Stockholm and Gothenburg are great destinations to visit this month if you can coincide your trip with one of the Christmas markets. These begin around mid-November in both cities and fill the streets with cheer as people come to shop for handicrafts, socialize, and eat and drink traditional Swedish fare at market stalls. Drabber weather inclines travelers to turn inside for holiday fun and to escape the cold. There is nowhere better than one of Southern Sweden's traditional spas, like the glamorous Sturebadet in Stockholm, dating from the 1800s, or the 300-year-old Sätra Brunn in the countryside near the capital.

Gourmands may be tempted to head to the island of Gotland off Sweden's southeast coast, where one of Sweden's most enticing November events, the Truffle Festival, takes place. But with the arrival of snow, attention is turning to winter sports destinations. Idre Fjäll in Dalarna is one of the first resorts to open; otherwise, visit Sälen or Åre, the country's biggest downhill ski resort, in Central Sweden, or journey north to Arctic snow sports meccas like Riksgränsen, Sweden's (and the world's!) most northerly ski resort.

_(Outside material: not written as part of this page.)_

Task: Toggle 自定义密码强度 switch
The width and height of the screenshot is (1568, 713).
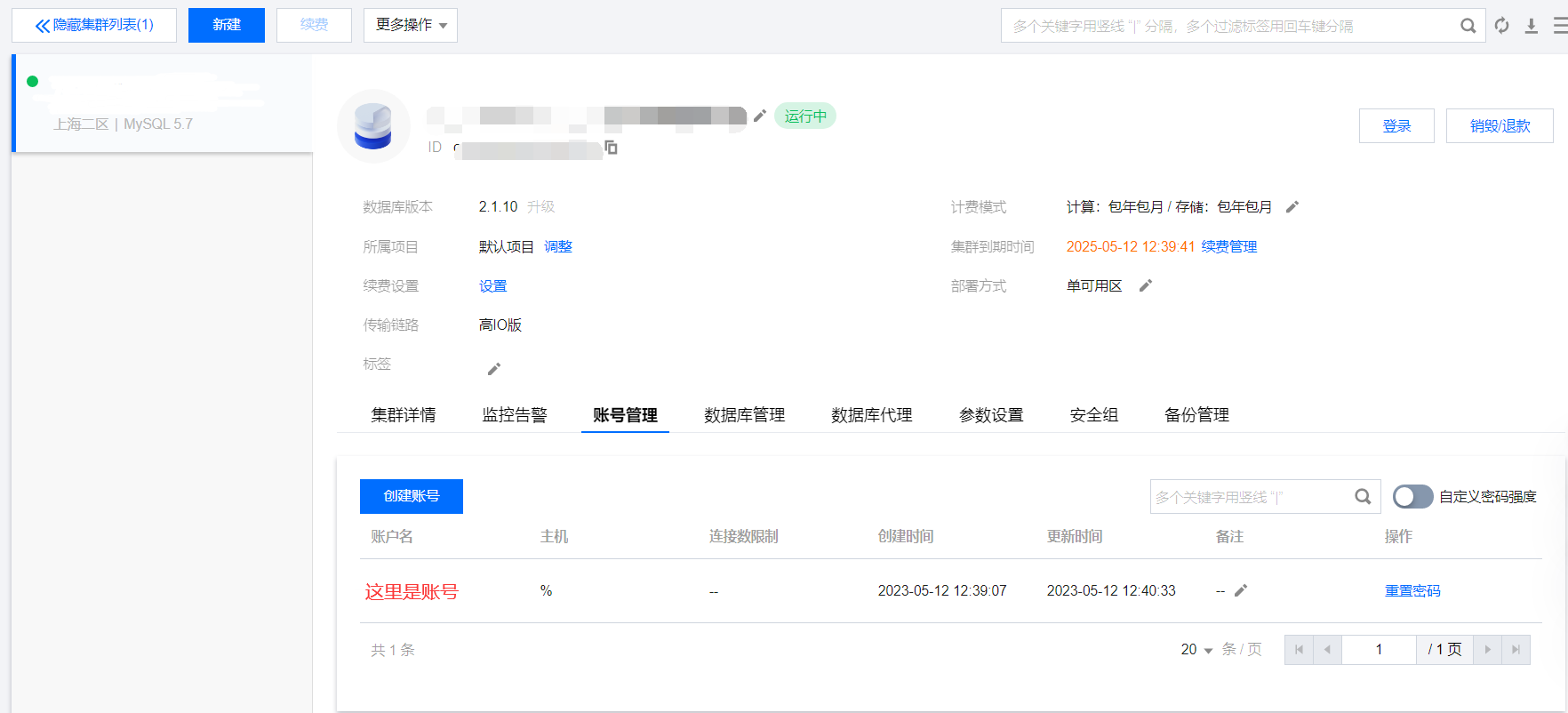Action: click(x=1412, y=497)

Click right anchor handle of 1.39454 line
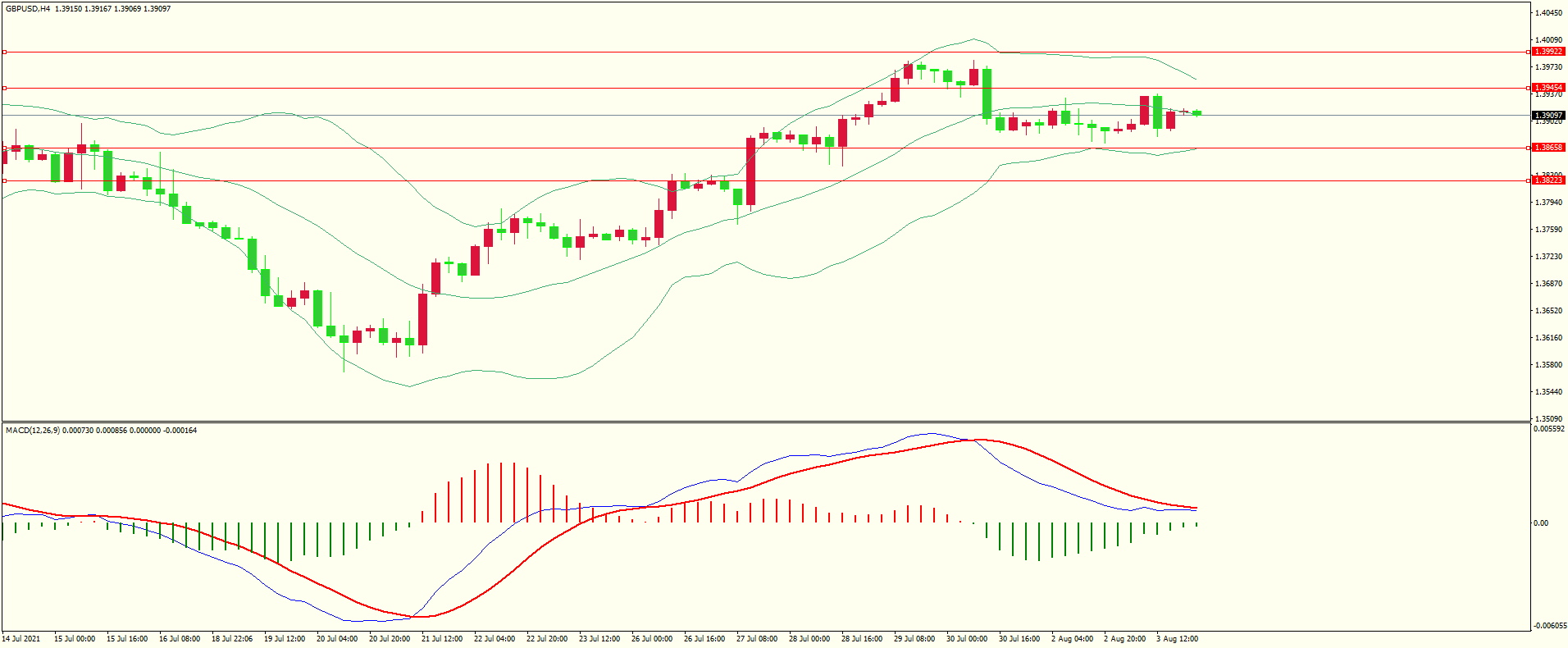tap(1528, 88)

If you want to glimpse the northern lights, the spot with the most consistent viewings is the village of Abisko, although anywhere in the Arctic can yield great sightings.

What to Do

Attending a Christmas market in Stockholm or Gothenburg this month offers good cheer in the cold, gray weather. You could also take cover from the cold in one of these cities' museums and learn more about Swedish culture. In Stockholm, explore the Nordic Museum, the Skansen Museum, Europe's oldest open-air museum, and the Vasa Museum, home to the impressive salvaged 17th-century warship, Vasa. Gothenburg's Konstmuseum, one of Europe's best art collections, should be on your itinerary too. 

Southern Sweden is also known for its traditional, glamorous spas. Pamper yourself at Sturebadet in Stockholm, Sätra Brunn in the countryside near the capital, or, perhaps most distinctive of all, Loka Brunn to the north of Lake Vänern, where the signature treatment involves a bath infused with oil made from local pine needles. Getting warm in a wood-fired sauna is another excellent possibility in chilly November, with these being traditional fixtures across the Swedish countryside. Skiing is popular again in the fresh snow, as are other winter sports like dog-sledding and snowmobiling. 

Finally, nothing will make your trip stick in your memory like a glimpse of the northern lights, which blaze across the night skies of Swedish Lapland again in November for the first time since April.

Events in November

Stockholm International Film Festival, Stockholm. This is the Swedish capital's well-established film festival, ranking among Europe's best. It takes place over three weeks in November, although there are smaller spin-off film events in summer. 

Gotland Truffle Festival, Gotland. This extravaganza on Gotland island includes truffle lectures, tastings, truffle-themed restaurant menus, and a weekend dedicated to those gourmet subterranean mushrooms.

Christmas Markets, nationwide. Christmas markets full of festive stalls and hearty warming food brighten up many towns and cities as early as late November, running right through until December 23. Among the most famous are. Gothenburg's Liseburg Christmas Market and Stockholm's markets at Skansen Museum, Gamla Stan (Old Town) and Kungstradgården park.